:: Okuma parçası ::

──────

Asar-ı Atika Müdürlüğü, mimarî eserlerin ve ören yerlerinin korunmasından sorumlu olduğu gibi, illerde daha önce açılmış bulunan Müze-i Hümâyûn şubelerinin de gözetim ve idaresinden sorumluydu. Bir yıl sonra, Asar-ı Atika Müdürlüğü, Hars (Kültür) Müdürlüğü’ne dönüşerek kadrosunu genişletmiş, eski eserler ve müzelerle birlikte, kütüphane ve güzel sanatlara ilişkin görevler de bu daireye verilmiştir.
Millî Mücadele’nin ölüm-kalım savaşı verildiği aylar ve yıllarında müzecilik alanında pek fazla bir çalışma yapılamamıştır. Ancak, Anadolu’nun işgal altında bulunan bölge ve şehirlerindeki eski eserlerin yıkıma uğraması ve müzelerin yağma edilmesi endişesi çok acı şekilde yaşanmıştır. Ne var ki bu konuda memleket fazla bir zarar görmemiş, ancak Büyük Taarruz’dan hemen sonra Yunanlıların İzmir’i ateşe verdiği günlerde, Amerikan Konsolosluğu İzmir Lisesi ambarlarında korunan Sard kazısı eserlerini 56 sandığa yerleştirerek bir gemi ile Newyork’taki Metro Politan Müzesi’ne göndermiştir. Zaferden hemen sonra, doğrudan Atatürk’ün emriyle Müzeler Müdürü Halil Ethem (Eldem) eserlerin iadesi konusunda sert girişimlerde bulunmuş, uzun yazışmalar sonunda 3 sandık eser dışında, 53 sandık eski eser, 1924 yılı haziranında Türkiye’ye geri gönderilmiştir2.

──────

:: Gösterilen veriler ::
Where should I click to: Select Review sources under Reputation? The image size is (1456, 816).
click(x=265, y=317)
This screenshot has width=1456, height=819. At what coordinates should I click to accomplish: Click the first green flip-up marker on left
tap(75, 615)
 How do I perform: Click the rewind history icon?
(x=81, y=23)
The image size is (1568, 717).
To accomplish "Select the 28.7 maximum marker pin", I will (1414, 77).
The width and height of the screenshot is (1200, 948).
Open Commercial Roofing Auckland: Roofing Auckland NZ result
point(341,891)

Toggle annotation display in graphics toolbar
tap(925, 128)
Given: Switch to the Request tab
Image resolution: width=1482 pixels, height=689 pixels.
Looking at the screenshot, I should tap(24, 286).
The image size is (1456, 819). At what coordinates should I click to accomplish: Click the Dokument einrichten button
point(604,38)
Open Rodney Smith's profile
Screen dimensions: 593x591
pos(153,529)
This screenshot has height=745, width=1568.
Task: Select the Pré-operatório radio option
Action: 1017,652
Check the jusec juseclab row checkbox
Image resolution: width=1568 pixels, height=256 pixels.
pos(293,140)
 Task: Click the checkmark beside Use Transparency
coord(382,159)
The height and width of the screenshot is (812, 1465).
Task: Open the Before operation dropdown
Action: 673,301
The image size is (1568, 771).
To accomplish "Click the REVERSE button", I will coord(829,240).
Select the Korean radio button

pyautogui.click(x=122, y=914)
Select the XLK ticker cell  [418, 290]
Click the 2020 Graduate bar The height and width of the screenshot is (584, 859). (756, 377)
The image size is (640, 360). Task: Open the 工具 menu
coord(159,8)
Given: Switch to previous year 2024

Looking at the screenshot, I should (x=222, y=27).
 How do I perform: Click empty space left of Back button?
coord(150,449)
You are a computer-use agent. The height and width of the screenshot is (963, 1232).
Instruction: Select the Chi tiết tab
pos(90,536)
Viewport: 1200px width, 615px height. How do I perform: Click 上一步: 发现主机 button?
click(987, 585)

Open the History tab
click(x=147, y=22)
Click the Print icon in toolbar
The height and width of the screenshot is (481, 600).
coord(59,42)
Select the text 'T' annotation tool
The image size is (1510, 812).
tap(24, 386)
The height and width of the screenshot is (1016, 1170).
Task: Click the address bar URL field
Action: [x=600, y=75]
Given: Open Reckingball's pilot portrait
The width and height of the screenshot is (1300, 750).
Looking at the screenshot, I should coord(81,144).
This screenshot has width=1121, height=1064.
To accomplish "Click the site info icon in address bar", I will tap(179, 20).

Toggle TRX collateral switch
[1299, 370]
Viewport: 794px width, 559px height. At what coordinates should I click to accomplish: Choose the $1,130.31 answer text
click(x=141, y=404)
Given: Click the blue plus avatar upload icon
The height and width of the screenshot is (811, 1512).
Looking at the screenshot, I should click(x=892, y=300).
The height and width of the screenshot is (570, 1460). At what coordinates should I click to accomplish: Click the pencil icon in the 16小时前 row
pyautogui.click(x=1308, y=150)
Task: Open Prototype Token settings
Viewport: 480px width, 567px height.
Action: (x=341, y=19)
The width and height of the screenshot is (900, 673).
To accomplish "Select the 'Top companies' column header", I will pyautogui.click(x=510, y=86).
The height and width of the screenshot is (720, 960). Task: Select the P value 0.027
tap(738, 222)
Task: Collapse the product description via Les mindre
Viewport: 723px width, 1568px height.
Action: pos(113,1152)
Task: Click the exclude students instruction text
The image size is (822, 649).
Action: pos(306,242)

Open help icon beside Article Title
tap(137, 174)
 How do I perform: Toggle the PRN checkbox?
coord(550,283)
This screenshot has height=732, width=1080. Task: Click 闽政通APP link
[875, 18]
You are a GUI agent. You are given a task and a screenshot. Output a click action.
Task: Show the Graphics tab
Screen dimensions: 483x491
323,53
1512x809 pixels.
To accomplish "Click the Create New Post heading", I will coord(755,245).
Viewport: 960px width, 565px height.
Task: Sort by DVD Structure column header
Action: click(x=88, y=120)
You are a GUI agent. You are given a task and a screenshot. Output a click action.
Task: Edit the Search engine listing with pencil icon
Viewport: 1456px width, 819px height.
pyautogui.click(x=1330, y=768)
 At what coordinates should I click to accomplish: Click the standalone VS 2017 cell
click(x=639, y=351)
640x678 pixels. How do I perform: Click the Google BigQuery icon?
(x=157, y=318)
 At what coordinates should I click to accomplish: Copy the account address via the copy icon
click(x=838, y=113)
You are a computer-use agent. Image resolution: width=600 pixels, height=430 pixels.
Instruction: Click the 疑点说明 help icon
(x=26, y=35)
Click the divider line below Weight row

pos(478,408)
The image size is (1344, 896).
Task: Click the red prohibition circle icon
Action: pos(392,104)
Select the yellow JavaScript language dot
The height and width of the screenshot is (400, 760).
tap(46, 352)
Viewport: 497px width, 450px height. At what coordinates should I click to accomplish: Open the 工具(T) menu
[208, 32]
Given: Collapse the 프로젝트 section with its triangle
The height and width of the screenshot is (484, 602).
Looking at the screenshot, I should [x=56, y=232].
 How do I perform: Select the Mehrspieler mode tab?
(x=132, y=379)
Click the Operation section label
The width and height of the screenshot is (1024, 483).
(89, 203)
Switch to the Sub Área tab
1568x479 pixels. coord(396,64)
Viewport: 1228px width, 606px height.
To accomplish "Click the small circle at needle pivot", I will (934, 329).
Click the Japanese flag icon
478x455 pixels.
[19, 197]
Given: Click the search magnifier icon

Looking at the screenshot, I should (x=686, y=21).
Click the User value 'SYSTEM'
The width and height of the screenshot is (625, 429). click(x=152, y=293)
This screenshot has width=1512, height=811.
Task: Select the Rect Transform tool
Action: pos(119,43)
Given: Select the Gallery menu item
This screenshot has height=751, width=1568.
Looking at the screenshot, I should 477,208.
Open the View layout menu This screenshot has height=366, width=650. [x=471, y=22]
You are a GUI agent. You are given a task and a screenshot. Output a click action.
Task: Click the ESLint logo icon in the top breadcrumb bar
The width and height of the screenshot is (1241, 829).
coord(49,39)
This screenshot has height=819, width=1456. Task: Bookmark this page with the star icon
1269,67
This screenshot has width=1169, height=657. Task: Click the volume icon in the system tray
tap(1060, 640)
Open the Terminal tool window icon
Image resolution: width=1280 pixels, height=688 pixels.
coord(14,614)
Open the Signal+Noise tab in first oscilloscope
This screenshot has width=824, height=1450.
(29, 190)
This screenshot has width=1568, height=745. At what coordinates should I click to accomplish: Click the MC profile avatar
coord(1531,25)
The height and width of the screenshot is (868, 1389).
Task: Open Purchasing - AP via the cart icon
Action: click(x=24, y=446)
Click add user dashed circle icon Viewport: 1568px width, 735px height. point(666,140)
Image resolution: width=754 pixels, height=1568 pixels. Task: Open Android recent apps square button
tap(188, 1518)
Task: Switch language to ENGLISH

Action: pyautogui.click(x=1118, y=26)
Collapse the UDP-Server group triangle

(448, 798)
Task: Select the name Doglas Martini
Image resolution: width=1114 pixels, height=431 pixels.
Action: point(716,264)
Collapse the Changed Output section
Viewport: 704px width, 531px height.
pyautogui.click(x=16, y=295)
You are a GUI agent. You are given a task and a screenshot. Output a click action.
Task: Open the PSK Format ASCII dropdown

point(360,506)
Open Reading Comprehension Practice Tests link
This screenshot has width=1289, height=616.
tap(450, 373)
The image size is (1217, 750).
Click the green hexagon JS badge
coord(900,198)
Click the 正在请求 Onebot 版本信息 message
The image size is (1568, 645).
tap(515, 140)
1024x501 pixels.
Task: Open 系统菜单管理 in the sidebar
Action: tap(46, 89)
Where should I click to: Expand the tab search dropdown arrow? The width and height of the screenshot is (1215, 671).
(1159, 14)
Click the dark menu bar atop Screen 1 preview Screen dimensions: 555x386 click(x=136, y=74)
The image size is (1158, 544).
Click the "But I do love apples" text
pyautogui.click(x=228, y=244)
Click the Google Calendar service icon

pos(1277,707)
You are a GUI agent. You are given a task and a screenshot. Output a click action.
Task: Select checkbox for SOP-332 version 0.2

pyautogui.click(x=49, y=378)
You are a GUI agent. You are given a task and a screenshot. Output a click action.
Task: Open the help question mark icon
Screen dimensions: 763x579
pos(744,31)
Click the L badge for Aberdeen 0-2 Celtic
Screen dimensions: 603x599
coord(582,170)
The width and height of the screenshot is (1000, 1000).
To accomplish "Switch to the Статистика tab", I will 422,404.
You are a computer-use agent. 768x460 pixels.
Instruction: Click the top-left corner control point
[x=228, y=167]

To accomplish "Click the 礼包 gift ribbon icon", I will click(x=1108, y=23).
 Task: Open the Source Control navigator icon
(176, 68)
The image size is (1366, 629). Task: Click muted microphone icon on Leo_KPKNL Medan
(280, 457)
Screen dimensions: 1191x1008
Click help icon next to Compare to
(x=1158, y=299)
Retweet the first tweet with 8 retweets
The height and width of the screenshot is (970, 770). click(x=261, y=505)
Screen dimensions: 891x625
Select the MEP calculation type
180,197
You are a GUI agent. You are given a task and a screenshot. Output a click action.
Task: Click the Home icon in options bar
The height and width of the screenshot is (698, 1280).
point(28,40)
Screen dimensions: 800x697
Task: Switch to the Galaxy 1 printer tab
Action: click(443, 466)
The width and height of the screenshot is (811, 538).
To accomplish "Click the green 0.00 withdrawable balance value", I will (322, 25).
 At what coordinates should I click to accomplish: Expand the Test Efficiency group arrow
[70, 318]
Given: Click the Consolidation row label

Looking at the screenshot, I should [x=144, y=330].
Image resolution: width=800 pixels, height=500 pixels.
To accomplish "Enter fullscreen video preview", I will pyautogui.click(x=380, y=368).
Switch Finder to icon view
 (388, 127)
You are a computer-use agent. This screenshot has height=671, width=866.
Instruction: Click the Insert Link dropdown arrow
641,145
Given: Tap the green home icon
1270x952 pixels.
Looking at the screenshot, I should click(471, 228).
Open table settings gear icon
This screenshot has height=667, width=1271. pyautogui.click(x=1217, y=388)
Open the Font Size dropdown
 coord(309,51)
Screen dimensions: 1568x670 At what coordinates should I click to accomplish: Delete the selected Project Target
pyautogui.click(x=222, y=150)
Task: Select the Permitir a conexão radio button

──────

:: Uyulacak yönerge ::
Okuma parçasına göre şu soruları cevaplayın:
1. Asar-ı Atika Müdürlüğü bir yıl sonra hangi müdürlüğe dönüştü?
2. Amerikan Konsolosluğu Sard kazısı eserlerini kaç sandığa yerleştirip nereye gönderdi?
3. 1924 yılı haziranında Türkiye'ye kaç sandık eski eser geri gönderildi?

:: Cevap ::
1. Hars (Kültür) Müdürlüğü'ne.
2. 56 sandığa yerleştirip Newyork'taki Metro Politan Müzesi'ne gönderdi.
3. 53 sandık.